Local memory for coding agents. Your agent remembers decisions, bugs, and context across sessions — no cloud, no API keys, no cost.

Install · Features · How it works · Commands · Blog post


EchoVault gives your agent persistent memory. Every decision, bug fix, and lesson learned is saved locally and automatically surfaced in future sessions. Your agent gets better the more you use it.

Why I built this

Coding agents forget everything between sessions. They re-discover the same patterns, repeat the same mistakes, and forget the decisions you made yesterday. I tried other tools like Supermemory and Claude Mem — both are great, but they didn't fit my use case.

Supermemory saves everything in the cloud, which was a deal breaker since I work with multiple companies as a consultant and don't want codebase decisions stored remotely. Claude Mem caused my sessions to consume too much memory, making it hard to run multiple sessions at the same time.

I built EchoVault to solve this: local memory persistence for coding agents that's simple, fast, and private.

Features

Works with 4 agents — Claude Code, Cursor, Codex, OpenCode. One command sets up MCP config for your agent.

MCP native — Runs as an MCP server exposing memory_save, memory_search, and memory_context as tools. Agents call them directly — no shell hooks needed.

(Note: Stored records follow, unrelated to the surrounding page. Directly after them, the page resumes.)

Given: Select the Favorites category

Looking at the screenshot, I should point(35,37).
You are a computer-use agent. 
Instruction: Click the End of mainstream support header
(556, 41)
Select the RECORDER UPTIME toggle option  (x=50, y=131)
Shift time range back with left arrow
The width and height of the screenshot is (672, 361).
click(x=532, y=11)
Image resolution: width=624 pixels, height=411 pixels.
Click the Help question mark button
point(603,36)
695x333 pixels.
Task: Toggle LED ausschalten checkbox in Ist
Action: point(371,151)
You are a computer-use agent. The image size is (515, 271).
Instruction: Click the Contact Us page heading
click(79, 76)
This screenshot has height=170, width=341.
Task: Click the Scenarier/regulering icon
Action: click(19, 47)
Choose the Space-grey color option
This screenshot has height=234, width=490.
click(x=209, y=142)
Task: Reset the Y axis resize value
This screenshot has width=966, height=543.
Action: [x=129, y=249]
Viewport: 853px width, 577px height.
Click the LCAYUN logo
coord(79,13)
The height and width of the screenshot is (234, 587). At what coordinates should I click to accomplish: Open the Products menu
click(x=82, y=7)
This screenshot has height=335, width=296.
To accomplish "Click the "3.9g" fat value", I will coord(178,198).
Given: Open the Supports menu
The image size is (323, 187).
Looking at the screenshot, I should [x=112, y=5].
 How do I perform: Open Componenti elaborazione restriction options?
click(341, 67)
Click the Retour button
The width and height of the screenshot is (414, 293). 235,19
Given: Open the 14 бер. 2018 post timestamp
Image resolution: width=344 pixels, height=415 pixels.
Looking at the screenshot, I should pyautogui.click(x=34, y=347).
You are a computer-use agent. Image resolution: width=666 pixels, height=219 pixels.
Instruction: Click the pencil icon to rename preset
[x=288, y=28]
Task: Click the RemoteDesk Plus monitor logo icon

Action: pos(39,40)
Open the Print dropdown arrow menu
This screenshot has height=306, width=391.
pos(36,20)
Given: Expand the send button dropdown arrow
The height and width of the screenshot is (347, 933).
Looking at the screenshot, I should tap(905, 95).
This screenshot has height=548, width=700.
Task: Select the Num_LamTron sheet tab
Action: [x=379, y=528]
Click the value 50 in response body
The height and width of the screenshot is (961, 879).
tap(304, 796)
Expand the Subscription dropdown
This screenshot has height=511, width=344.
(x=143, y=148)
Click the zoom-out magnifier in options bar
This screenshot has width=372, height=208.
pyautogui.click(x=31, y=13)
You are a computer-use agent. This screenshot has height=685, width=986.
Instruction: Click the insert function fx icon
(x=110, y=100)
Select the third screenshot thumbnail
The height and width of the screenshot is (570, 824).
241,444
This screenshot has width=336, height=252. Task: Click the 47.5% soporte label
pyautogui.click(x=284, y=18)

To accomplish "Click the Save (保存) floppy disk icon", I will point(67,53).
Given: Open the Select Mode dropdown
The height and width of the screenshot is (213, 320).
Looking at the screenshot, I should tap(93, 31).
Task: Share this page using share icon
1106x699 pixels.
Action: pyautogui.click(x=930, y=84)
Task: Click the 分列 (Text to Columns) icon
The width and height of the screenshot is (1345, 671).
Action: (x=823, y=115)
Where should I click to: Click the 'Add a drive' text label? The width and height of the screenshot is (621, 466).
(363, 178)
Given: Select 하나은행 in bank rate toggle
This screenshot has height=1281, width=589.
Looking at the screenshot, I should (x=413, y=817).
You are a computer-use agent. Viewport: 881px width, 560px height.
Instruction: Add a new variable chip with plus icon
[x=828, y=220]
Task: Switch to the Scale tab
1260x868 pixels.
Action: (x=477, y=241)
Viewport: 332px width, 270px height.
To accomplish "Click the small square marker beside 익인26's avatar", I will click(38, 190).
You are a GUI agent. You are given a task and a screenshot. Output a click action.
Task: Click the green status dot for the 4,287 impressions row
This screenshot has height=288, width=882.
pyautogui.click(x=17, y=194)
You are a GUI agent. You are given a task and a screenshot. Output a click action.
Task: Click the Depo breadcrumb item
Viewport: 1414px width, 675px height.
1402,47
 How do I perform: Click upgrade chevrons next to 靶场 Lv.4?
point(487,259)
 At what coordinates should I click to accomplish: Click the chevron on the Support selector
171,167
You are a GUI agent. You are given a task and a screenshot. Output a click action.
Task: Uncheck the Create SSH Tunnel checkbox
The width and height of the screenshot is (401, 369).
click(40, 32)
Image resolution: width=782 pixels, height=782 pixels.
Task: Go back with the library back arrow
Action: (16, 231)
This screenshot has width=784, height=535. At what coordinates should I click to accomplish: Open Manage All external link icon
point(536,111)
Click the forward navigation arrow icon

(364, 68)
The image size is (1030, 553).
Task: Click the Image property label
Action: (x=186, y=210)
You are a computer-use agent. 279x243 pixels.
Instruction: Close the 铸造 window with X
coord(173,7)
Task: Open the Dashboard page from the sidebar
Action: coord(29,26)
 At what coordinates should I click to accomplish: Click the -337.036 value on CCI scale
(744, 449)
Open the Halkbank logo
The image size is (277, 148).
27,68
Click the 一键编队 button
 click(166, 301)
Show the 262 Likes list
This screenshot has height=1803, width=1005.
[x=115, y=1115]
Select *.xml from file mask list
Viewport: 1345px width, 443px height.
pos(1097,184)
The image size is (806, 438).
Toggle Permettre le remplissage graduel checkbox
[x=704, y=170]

Local-first — Everything stays on your machine. Memories are stored as Markdown in ~/.memory/vault/, readable in Obsidian or any editor. No data leaves your machine unless you opt into cloud embeddings.

Zero idle cost — No background processes, no daemon, no RAM overhead. The MCP server only runs when the agent starts it.

Hybrid search — FTS5 keyword search works out of the box. Add Ollama, OpenAI, or OpenRouter for semantic vector search.

Secret redaction — 3-layer redaction strips API keys, passwords, and credentials before anything hits disk. Supports explicit <redacted> tags, pattern detection, and custom .memoryignore rules.

Cross-agent — Memories saved by Claude Code are searchable in Cursor, Codex, and OpenCode. One vault, many agents.

Obsidian-compatible — Session files are valid Markdown with YAML frontmatter. Point Obsidian at ~/.memory/vault/ and browse your agent's memory visually.

Install

pip install git+https://github.com/mraza007/echovault.git
memory init
memory setup claude-code   # or: cursor, codex, opencode

That's it. memory setup installs MCP server config automatically.

By default config is installed globally. To install for a specific project:

cd ~/my-project
memory setup claude-code --project   # writes .mcp.json in project root
memory setup opencode --project      # writes opencode.json in project root
memory setup codex --project         # writes .codex/config.toml + AGENTS.md

Configure embeddings (optional)

Embeddings enable semantic search. Without them, you still get fast keyword search via FTS5.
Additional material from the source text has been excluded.